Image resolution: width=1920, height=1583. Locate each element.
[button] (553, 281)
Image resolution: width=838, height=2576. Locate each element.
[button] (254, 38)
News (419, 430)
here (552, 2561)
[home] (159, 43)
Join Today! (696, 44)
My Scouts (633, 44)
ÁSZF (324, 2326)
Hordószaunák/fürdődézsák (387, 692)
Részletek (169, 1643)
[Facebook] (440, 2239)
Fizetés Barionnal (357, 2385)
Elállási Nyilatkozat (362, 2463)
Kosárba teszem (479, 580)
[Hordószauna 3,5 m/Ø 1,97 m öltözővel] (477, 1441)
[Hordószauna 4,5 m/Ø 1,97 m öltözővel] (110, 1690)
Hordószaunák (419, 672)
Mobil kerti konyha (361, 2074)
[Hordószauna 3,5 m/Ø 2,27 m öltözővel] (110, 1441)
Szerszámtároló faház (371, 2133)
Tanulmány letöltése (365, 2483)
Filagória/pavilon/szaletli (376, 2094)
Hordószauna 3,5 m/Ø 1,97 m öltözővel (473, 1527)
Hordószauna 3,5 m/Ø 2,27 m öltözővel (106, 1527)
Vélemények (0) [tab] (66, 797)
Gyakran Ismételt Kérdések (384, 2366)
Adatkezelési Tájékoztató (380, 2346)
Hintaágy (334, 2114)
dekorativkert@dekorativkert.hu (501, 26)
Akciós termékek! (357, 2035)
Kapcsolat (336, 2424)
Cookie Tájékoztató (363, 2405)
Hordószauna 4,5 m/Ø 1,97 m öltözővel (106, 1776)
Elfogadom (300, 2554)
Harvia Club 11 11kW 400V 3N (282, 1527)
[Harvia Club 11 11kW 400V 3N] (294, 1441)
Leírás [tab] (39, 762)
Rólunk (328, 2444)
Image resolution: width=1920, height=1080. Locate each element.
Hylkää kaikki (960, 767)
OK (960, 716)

• _EXERCISE BRIEF_
Return the line where "Elfogadom (300, 2554)" appears, then every line after it to the end of the listing, all exactly as written.

• _ANSWER TO THIS EXERCISE_
Elfogadom (300, 2554)
Harvia Club 11 11kW 400V 3N (282, 1527)
[Harvia Club 11 11kW 400V 3N] (294, 1441)
Leírás [tab] (39, 762)
Rólunk (328, 2444)
Image resolution: width=1920, height=1080. Locate each element.
Hylkää kaikki (960, 767)
OK (960, 716)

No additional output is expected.